Si analizamos los efectos de la pandemia en diferentes colectivos, conviene diferenciar claramente entre dos consecuencias. Por un lado, trastornos de salud mental, que no han aumentado significativamente. Por otro lado, signos de malestar psíquico, que sí se han incrementado y generalizado. Mientras que un trastorno tiene una entidad propia y requiere de un proceso de génesis largo, un malestar reactivo a una crisis es un fenómeno con una duración más corta y menos incapacitante. Puede, no obstante, ser muy grave y doloroso.
Para los niños y niñas, la pandemia ha supuesto un aumento de los miedos, tanto diurnos como nocturnos. Muchas veces es el reflejo de los temores que captan en los adultos. Simultáneamente, los límites en la socialización han afectado a su estado de ánimo. En su caso se manifiesta no tanto en efectos depresivos claros, sino en falta de apetito, insomnio, irritabilidad o hiperactividad. Los adolescentes, por su momento vital, no conocen la fórmula sin contacto. Necesitan del grupo como soporte para superar los ritos de paso e iniciarse en el mundo adulto (consumos, sexualidad, amistad…).
Cuando ese soporte no se acompaña del contacto físico –y se sustituye solo por la virtualidad o por el contacto más estrecho con los progenitores– aparecen los fenómenos de ansiedad, depresión, los trastornos de la conducta alimentaria, las autolesiones –en casos extremos, el pasaje al acto suicida– o el aislamiento en su habitación.

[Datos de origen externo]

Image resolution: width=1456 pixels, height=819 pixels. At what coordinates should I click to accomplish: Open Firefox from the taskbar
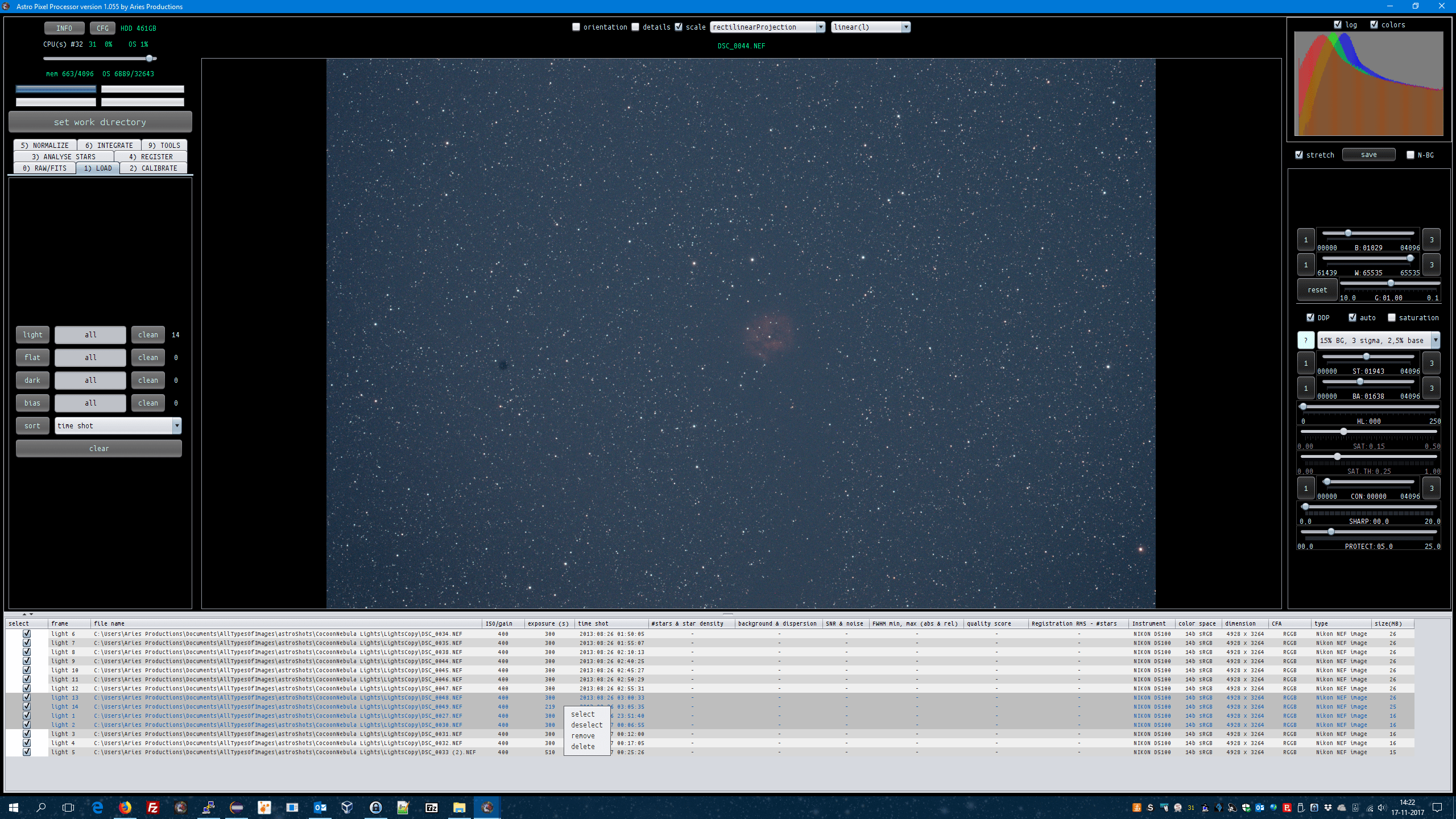point(125,807)
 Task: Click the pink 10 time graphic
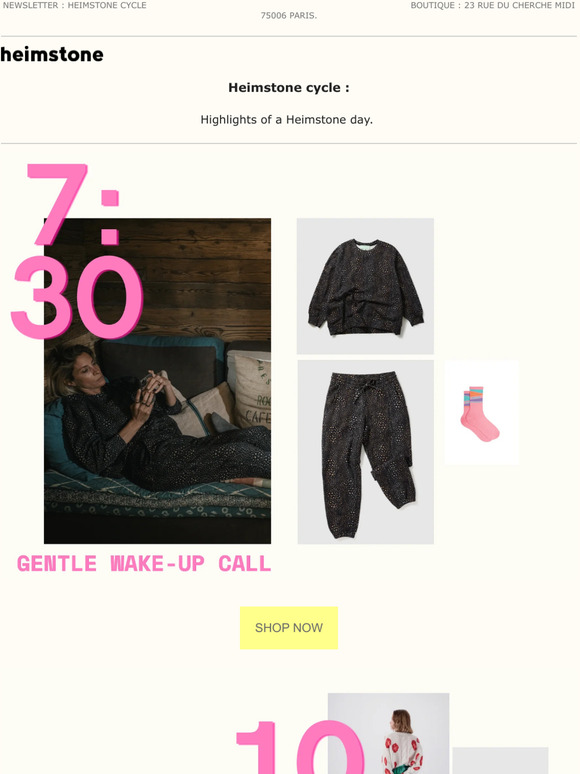pos(300,747)
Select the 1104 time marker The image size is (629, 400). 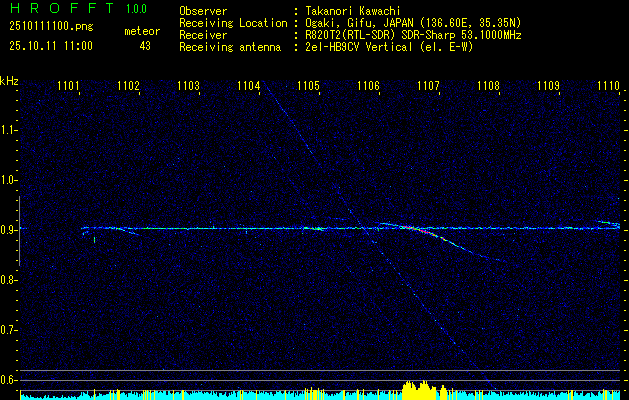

La desescalada supuso, para muchos, un retorno de las exigencias escolares y sociales difícil de asumir. Fue entonces cuando ese malestar psíquico se hizo más patente. El fenómeno actual de los botellones y las fiestas masivas se explica, en parte, por la necesidad de recuperar esas satisfacciones pérdidas, para ellos muy deseadas. Al final, el verano adolescente es un momento en el que pueden surgir muchas novedades. Perder esa oportunidad se vive, en ocasiones, de manera dramática.
Otro grupo cuya salud mental se ha visto especialmente afectada ha sido el de las mujeres víctimas de violencia machista, que han quedado silenciadas tras los muros de la casa. El confinamiento les ha supuesto una barrera para poder denunciar y hablar sobre el impacto de esa violencia en sus cuerpos y en su salud mental.
Para ciertas personas mayores, la pandemia ha supuesto el encuentro con una soledad forzada, no deseada. Desconectar de su red familiar ha provocado desamparo psíquico en un momento de la vida en el que la fragilidad los hace más vulnerables. No solo física, también psíquicamente. En algunos casos, además, han sufrido pérdidas importantes, como la de su pareja.
No podemos olvidar a aquellos sanitarios que han mirado a la muerte de frente y han experimentado sensaciones intensas de impotencia ante un peligro real –el virus– que los sobrepasaba. Su malestar psíquico es signo de los efectos de esa angustia.
Lo que nos queda ahora es recuperar los vínculos mediante la presencialidad, afrontar los duelos individual y colectivamente y convivir con una incertidumbre que nos acompañará durante un tiempo. Para ello, deberemos encontrar una buena fórmula híbrida entre la presencia y lo virtual.